Gesetzlich versicherte Kassenpatienten müssen seit 2004 ab dem 18. Lebensjahr in Deutschland beim ersten Praxisbesuch und auch bei einer Notfallbehandlung im jeweiligen Quartal eine
Praxisgebühr von 10 in bar bezahlen. Dies betrifft auch die zahnärztliche und die psychotherapeutische Behandlung. Wer in jedem Quartal einen Arzt- oder Therapeutenbesuch machen muss, zahlt 40 im Jahr aus seiner Tasche, ob er nun arm oder reich ist, Hartz-IV-Empfänger oder leitender Angestellter, Rentner oder Hausfrau. Die privat Versicherten zahlen nichts zusätzlich.

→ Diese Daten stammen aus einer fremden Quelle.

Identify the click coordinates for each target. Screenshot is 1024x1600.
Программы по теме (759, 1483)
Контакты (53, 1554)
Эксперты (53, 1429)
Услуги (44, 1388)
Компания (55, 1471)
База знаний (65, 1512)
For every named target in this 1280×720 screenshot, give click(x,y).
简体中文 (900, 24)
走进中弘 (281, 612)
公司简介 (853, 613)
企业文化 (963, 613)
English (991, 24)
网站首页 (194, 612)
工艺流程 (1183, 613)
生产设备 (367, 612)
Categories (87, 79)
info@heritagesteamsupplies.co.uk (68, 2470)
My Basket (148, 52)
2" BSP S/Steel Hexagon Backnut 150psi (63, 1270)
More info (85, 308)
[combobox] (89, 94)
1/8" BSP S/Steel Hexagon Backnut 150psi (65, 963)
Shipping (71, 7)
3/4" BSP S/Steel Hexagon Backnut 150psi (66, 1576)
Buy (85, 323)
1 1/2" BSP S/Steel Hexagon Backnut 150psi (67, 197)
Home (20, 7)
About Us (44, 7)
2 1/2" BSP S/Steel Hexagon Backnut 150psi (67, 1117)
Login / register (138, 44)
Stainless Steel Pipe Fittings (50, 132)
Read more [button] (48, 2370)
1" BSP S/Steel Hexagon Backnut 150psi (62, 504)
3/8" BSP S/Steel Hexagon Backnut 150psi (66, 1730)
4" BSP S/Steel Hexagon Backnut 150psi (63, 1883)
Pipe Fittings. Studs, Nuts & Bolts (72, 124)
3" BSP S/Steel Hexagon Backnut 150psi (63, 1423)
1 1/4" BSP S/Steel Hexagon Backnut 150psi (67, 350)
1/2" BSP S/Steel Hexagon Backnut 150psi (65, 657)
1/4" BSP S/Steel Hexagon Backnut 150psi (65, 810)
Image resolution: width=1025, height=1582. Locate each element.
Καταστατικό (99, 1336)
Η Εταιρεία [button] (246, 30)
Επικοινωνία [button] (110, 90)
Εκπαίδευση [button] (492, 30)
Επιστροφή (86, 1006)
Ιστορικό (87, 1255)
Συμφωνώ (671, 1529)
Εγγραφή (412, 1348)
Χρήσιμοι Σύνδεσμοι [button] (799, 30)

Mit dieser Schreckprämie wollten die Krankenkassen ihre Mitglieder daran hindern, "unnötige Arztbesuche" vorzunehmen. Die meisten Menschen dürften Besseres zu tun haben, als in miefigen, überfüllten Wartezimmern von Arztpraxen neben Hustern und Schniefern stundenlang auf den berühmt-berüchtigten Fünfminutentermin zu warten. Wer aber eine regelmäßige Behandlung etwa beim Psychotherapeuten benötigt, die erfahrungsgemäß über ein Jahr und mehr gehen kann, hat keine Wahl und kann kein Quartal ausfallen lassen. Er ist immer dran. Erwartungsgemäß blieb daher auch jeder Steuerungseffekt aus, die Leute gingen nicht weniger zum Arzt, außer vielleicht die ganz Armen und die werden auch unverhältnismäßig von dieser
unsozialen Regel getroffen. Die gesetzlichen Kassen nehmen dafür nebenbei 2 Milliarden pro Jahr mehr ein und die Ärzte und deren Praxispersonal stöhnen über die zusätzliche nicht vergütete Bürokratieleistung für Politik und Krankenkassen, die sie unzufrieden sein lässt und noch mehr ihrer Zeit beansprucht, die der Patientenversorgung gehört. Daher hagelt es immer mehr
Kritik und darum fordern jetzt immer mehr die Abschaffung dieses Undings: Patienten, Ärzte und außer der CDU/CSU und den Krankenkassen die meisten Parteien, sogar die Regierungspartei FDP und von der Opposition die SPD, die damals in der großen Koalition an der Einführung mitgewirkt hat. Die Praxisgebühr ist dabei nur ein Teil eines unsozialen Zuzahlungssystems, das Ärmere benachteiligt und keinerlei Steuerungseffekt auf die allgemeine Inanspruchnahme von Leistungen gezeigt hat. So müssen Versicherte seit Jahren Zuzahlungen für rezeptierte Arzneimittel in der Apotheke leisten oder für im Krankenhaus verbrachte Tage. Die Befreiungsmöglichkeiten von der Zuzahlungspflicht sind nicht für jeden leicht durchschaubar, bürokratisch und werden oft als stigmatisierend empfunden, denn sie bedeuten, sich als chronisch krank und medikamentenabhängig bzw. arm zu deklarieren und auch zu empfinden.